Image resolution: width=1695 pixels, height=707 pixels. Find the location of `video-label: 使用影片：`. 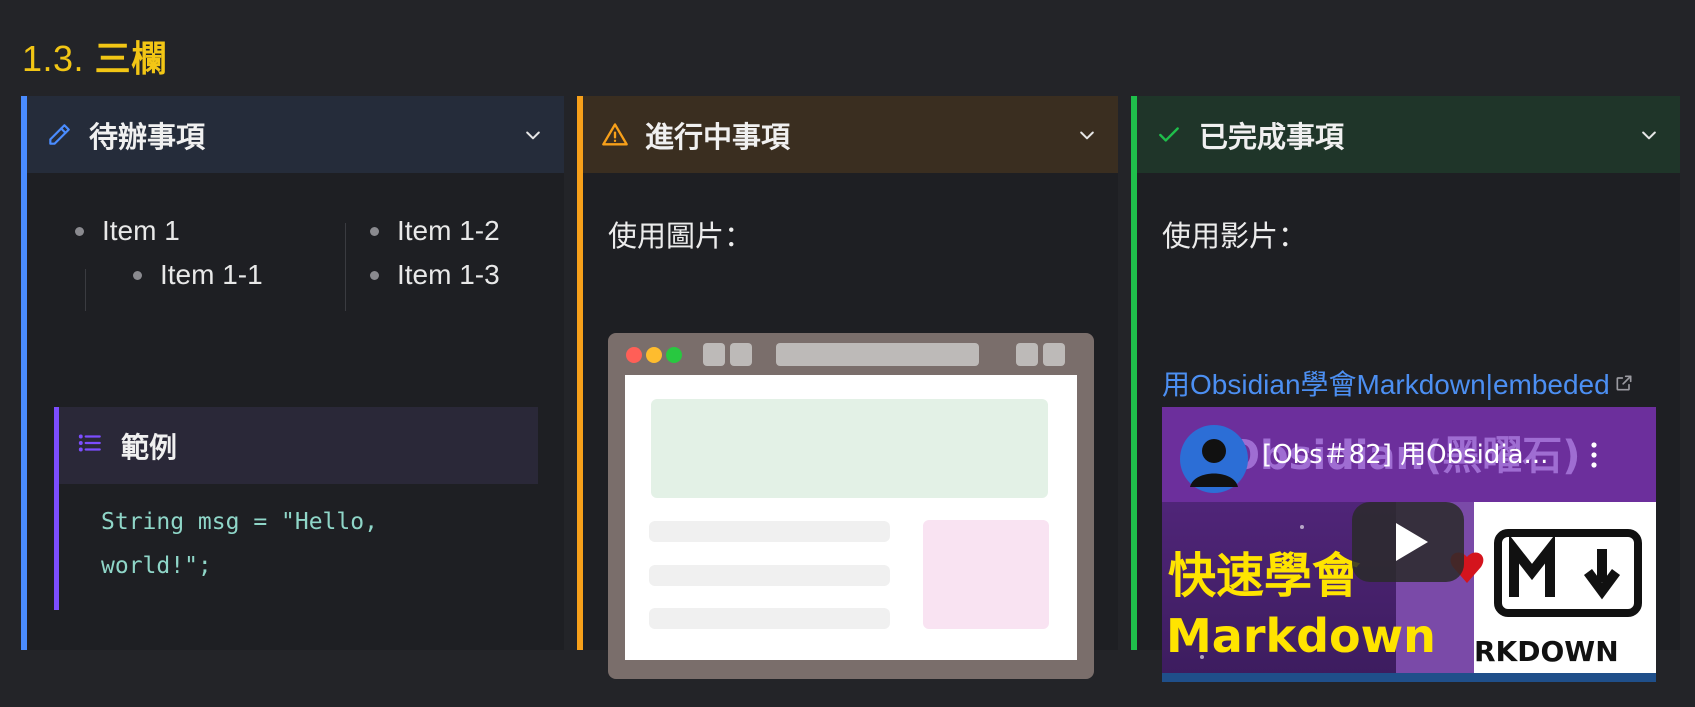

video-label: 使用影片： is located at coordinates (1235, 237).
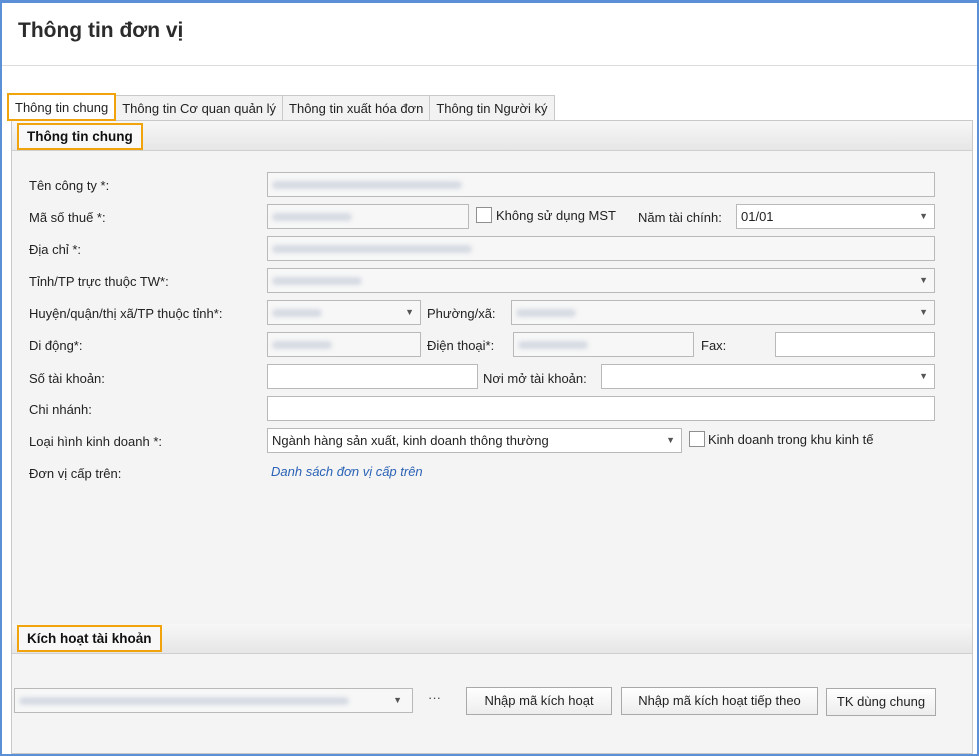 The height and width of the screenshot is (756, 979). Describe the element at coordinates (99, 282) in the screenshot. I see `province-label: Tỉnh/TP trực thuộc TW*:` at that location.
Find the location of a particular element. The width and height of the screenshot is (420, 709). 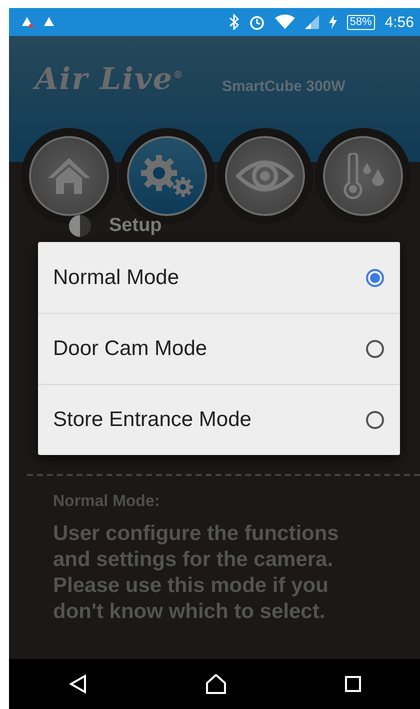

eye-icon is located at coordinates (265, 176).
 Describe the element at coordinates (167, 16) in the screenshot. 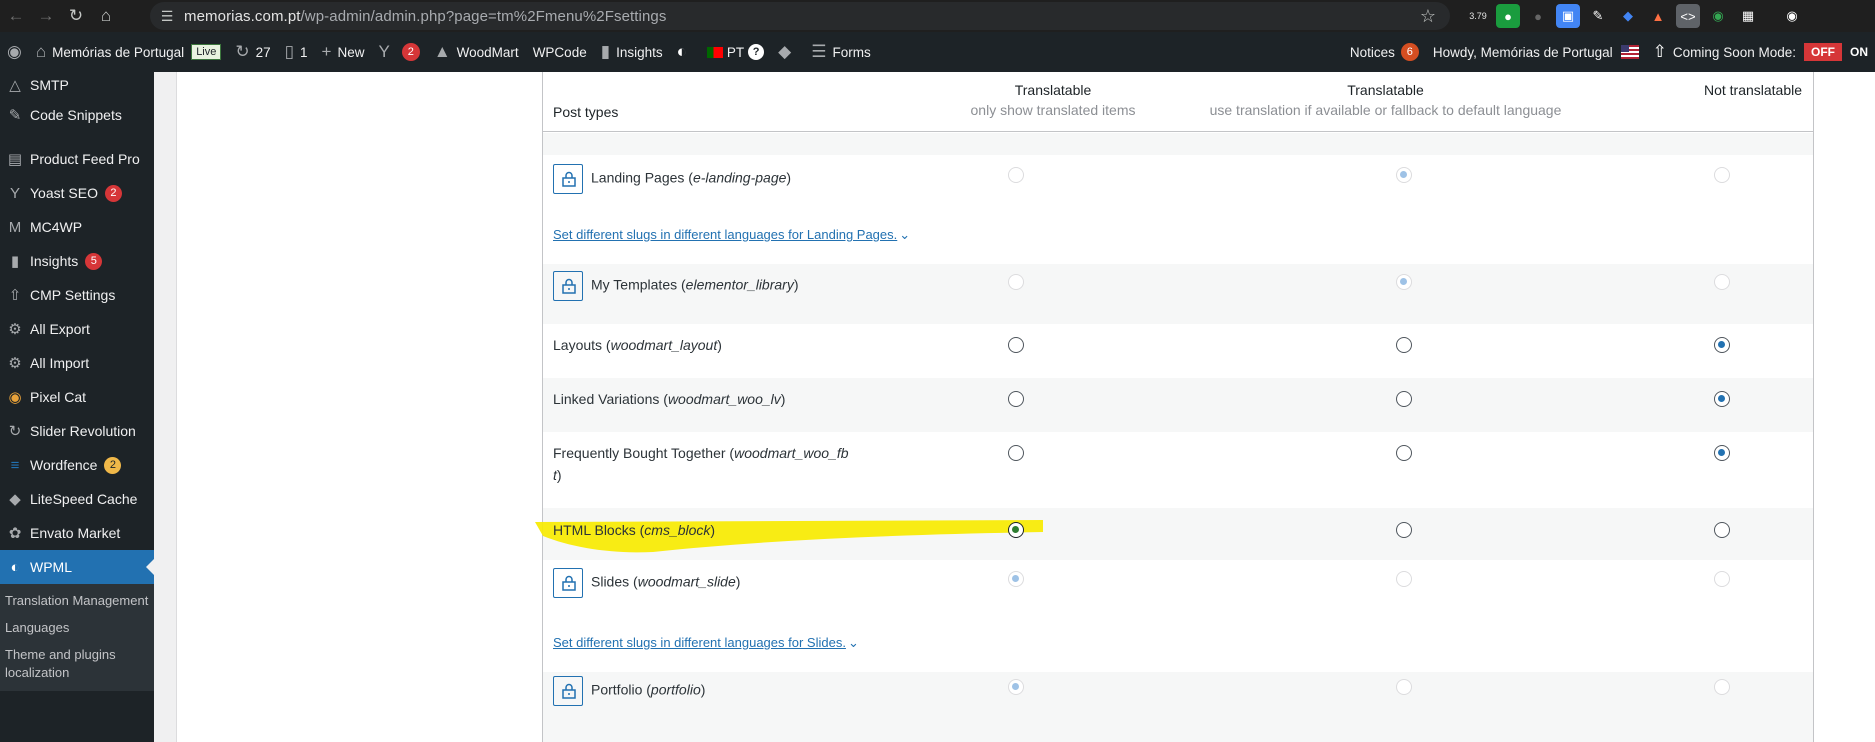

I see `site-info-icon: ☰` at that location.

--

» Activity
Rewrite all of the material above, changing "Find the location of" to "Locate" wherever it occurs and keeping everything else the same. Leave the pictures out.

» Reply to the task
Image resolution: width=1695 pixels, height=707 pixels. Locate `video-label: 使用影片：`. 

video-label: 使用影片： is located at coordinates (1235, 237).
 The height and width of the screenshot is (756, 979). Describe the element at coordinates (99, 282) in the screenshot. I see `province-label: Tỉnh/TP trực thuộc TW*:` at that location.
Locate a particular element. The width and height of the screenshot is (420, 709). 

eye-icon is located at coordinates (265, 176).
 Describe the element at coordinates (167, 16) in the screenshot. 

I see `site-info-icon: ☰` at that location.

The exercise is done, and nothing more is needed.